The point of this is to remember that there are different ways of experiencing things. Things can develop existentially different meanings according to how they are experienced. To conclude that real meaning does not exist by indicating the breakdown of a particular value system is like claiming that computers are stupid because I do not know how to turn one on, with my car keys. This describes my confusion, not that I am lacking something (which is more than I can say about the second part of Being & Time). I do not want to humor pessimism about the real existence of things in general because solutions to incorrectly stated problems seem trivial at best. Being is (something) even the solipsist cannot deny. As Heidegger says of the burden required by the extreme skeptic:

"The 'scandal of philosophy' is not that this proof has yet to be given, but that such proofs are expected and attempted again and again [...] If Dasein is understood correctly, it defies such proofs, because, in it's Being, it already is what subsequent proofs deem necessary to demonstrate for it." (Being & Time 205, 249)
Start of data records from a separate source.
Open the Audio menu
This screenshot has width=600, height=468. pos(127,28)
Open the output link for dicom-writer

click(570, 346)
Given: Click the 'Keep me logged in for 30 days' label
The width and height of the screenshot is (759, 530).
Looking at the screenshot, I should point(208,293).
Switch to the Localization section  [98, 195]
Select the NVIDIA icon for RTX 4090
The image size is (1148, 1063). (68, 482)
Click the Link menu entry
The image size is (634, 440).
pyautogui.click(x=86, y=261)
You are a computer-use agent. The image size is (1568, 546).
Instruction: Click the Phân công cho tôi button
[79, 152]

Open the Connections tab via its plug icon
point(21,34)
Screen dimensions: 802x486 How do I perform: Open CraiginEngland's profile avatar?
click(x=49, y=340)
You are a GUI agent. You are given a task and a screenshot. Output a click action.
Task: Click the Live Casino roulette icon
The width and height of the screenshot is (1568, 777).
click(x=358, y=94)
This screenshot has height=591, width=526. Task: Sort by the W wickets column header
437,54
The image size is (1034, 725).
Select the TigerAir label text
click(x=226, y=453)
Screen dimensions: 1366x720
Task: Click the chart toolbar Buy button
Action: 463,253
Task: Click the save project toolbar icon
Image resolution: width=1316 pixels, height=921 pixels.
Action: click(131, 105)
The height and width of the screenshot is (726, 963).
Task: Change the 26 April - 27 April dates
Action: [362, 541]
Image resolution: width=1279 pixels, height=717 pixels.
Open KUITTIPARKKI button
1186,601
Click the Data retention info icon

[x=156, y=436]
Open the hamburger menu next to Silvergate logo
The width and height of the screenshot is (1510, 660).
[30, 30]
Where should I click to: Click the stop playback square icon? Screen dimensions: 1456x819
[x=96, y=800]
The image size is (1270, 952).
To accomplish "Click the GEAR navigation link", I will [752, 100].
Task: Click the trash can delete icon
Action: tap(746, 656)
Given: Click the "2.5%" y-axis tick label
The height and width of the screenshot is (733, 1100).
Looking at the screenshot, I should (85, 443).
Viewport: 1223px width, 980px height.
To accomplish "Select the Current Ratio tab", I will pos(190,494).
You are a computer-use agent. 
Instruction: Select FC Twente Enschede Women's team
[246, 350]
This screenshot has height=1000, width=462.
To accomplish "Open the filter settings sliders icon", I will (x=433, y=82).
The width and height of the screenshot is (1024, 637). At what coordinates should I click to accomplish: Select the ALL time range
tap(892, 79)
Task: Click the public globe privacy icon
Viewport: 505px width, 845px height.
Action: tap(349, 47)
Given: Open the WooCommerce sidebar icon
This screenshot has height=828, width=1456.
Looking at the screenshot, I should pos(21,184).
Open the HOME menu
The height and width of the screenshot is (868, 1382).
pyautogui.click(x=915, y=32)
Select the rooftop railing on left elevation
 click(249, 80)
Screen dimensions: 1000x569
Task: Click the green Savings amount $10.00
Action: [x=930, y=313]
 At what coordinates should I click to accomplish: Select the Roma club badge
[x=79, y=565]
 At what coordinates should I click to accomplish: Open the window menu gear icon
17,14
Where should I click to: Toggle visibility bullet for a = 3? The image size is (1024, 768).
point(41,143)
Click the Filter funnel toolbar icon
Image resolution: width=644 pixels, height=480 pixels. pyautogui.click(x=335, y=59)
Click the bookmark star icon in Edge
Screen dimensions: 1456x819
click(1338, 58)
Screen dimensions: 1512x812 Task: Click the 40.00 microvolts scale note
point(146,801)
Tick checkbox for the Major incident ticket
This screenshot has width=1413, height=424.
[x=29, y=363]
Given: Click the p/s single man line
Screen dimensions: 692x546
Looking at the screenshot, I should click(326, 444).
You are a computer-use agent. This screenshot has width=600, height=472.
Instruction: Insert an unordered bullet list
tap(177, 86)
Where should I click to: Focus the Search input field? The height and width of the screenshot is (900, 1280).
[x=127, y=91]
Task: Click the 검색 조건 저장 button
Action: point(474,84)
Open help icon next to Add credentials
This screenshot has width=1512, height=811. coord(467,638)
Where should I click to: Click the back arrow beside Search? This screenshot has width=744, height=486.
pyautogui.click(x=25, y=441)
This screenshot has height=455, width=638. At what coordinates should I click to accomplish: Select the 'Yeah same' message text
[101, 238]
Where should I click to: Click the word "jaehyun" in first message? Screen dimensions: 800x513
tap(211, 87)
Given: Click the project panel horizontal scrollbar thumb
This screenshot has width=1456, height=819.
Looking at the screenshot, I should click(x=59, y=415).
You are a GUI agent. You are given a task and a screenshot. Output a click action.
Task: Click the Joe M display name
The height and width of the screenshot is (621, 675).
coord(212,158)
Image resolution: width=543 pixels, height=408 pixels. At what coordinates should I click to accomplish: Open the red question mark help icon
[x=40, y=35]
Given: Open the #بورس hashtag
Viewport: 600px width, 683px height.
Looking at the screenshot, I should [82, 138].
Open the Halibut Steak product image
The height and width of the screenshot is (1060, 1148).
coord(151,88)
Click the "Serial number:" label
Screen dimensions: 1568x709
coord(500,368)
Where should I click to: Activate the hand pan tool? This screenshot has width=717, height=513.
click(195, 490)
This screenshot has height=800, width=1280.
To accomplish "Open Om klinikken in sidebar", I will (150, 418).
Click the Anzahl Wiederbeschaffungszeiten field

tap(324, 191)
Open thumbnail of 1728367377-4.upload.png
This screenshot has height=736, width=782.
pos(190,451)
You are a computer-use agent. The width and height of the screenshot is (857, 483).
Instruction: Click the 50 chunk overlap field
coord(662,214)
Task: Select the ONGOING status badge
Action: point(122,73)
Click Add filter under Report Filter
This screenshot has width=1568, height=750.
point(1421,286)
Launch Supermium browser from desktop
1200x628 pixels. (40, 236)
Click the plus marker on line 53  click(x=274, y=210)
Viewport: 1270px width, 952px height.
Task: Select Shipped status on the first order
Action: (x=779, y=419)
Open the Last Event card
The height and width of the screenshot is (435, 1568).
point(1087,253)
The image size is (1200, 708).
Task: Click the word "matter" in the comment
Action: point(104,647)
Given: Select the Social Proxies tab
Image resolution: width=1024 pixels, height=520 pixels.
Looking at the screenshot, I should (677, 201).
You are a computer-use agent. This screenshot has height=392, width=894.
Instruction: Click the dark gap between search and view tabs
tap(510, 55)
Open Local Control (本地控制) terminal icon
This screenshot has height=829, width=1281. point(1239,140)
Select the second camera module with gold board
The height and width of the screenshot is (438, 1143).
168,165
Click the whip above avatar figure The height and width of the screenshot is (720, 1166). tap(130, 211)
Just before the above, on the same page, Heidegger explains one of the wrong turns we took, historically, that led to our confusion. He specifically faults Kant, and implicitly condemns Descartes and Plato for promulgating an essentially incorrect interpretation of experience. This does not mean that they are not awesome thinkers, however, it does explain why the first post ended with Parmenides, to hint at pre-Socratic thought. Heidegger says it seems Kant had give-up on the notion of Cartesian dualism, only to presuppose it again. This dualism spawns the skeptic, for which no proof suffices. In light of this, Kant's Critique of Pure Reason is actually even more valiant throughout his transcendental deduction, displaying a practically unsurpassed intellectual rigor that I will return to again in following posts.

The main problem is that subject-object dualism folds into thought and language, engrained with other presupposed irreconcilable differences, like the conceived duality between mind and body. This gives rise to the "hard" problem of consciousness. Nihilism is part and parcel of this hard problem. Attempts to solve the problem usually end in poorly envisaged acrobatic displays, if nothing else serving the concession with increased sales of buttered popcorn. To cut my teeth on something before the next post, however, I find it interesting to consider that the hard problem is so difficult, people cannot even agree on how it should be formulated.

I think finding the problem hard to put into words is a good sign if looking for new solutions. Currently, my taste favors: "Why is there a subjective component to experience?" The question is nonsensical until I stop thinking of subjective experience as something that occurs inside me as opposed existing "out-there", like an object. To help me perform this transition, I might cheat a bit by substituting readiness-to-hand for indicating subjective experience, and things being present-to-hand for representing objective experience, as a breakdown of the former. This way I can articulate a distinction without falling back upon untenable points of view for the description of human experience. I'm just getting started: stupid computer.